Ethics of Passive Euthanasia and Patient Care
Info: 4675 words (19 pages) Dissertation
Published: 16th Dec 2019
With the increased emphasis placed on ‘patient-centred’ care, more patients are demanding to make independent judgement about their fate when it comes to receiving or withdrawing treatment support.1 In keeping with this trend, the ambiguity of the law surrounding euthanasia and ethical principles have made healthcare decisions even more difficult for health professionals; and there are no “right” or “wrong” answers as the society remains divided on whether to prolong or end the suffering,2,3as in the case described below, in which a quadriplegic patient who wished to commit suicide by refusing nutrition.
Rebecca is a 25-year-old quadriplegic female with a complete spinal cord lesion at C4, after being involved in a major motor vehicle accident. After the accident, she had undergone rehabilitation and attempted to live life as a quadriplegic individual. However, approximately 1.5 years after the accident, Rebecca appeared to have lost hope and seemed unhappy, and 3 months later, had communicated her wish to die by refusing nutrition, because she did not want to live life in her current state.

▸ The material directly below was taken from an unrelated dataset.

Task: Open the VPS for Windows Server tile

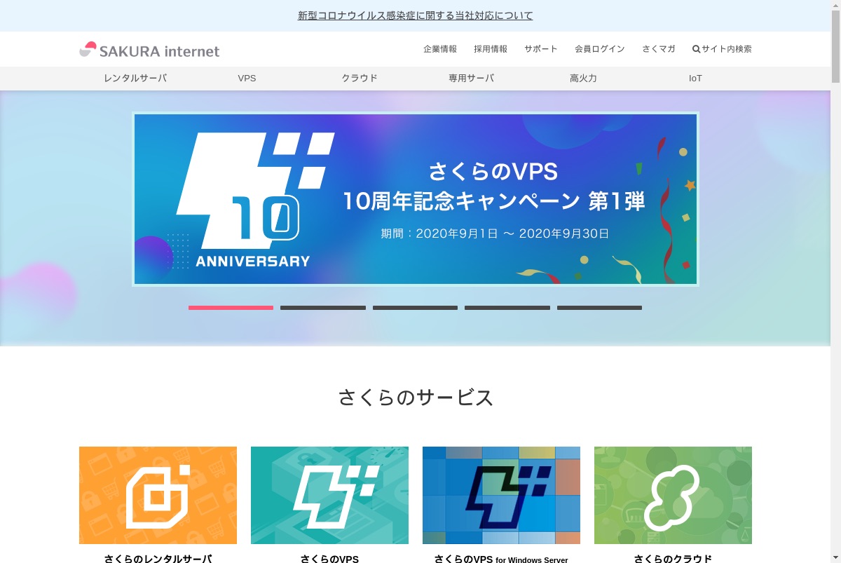Action: point(501,495)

She had also requested for her GP to not force feed her with a naso-gastric tube, in order to save her life.
Cases of refusing nutrition in order to die have been documented in literature,4-6 and court rulings have mostly ruled in favour of quadriplegic individuals seeking death,1,7-9 as with the case of Christian Rossiter who won a landmark right to die in 2009.7 Similarly, Larry McAfee was also a quadriplegic, except that he was respirator-dependent and had developed a mouth-controlled mechanism to turn off his own life-supporting respirator.8 Larry, too, won the court’s favour to seek an earlier death.8 In view of these rulings that appear to uphold patients’ right to refuse treatment, more people might be encouraged to fight for their right to live or die. This paper will therefore discuss the ethical dilemma pertaining to passive euthanasia (refusing nutrition) within the framework of deontology and utilitarianism, and principle-based ethics—respect for autonomy, beneficence, non-maleficence and justice.10 The main treatment and management options for Rebecca’s case will also be evaluated. Lastly, this essay will illustrate that in order to act in Rebecca’s best interest and to respect her right to autonomy, her wish for non-intervention should be respected.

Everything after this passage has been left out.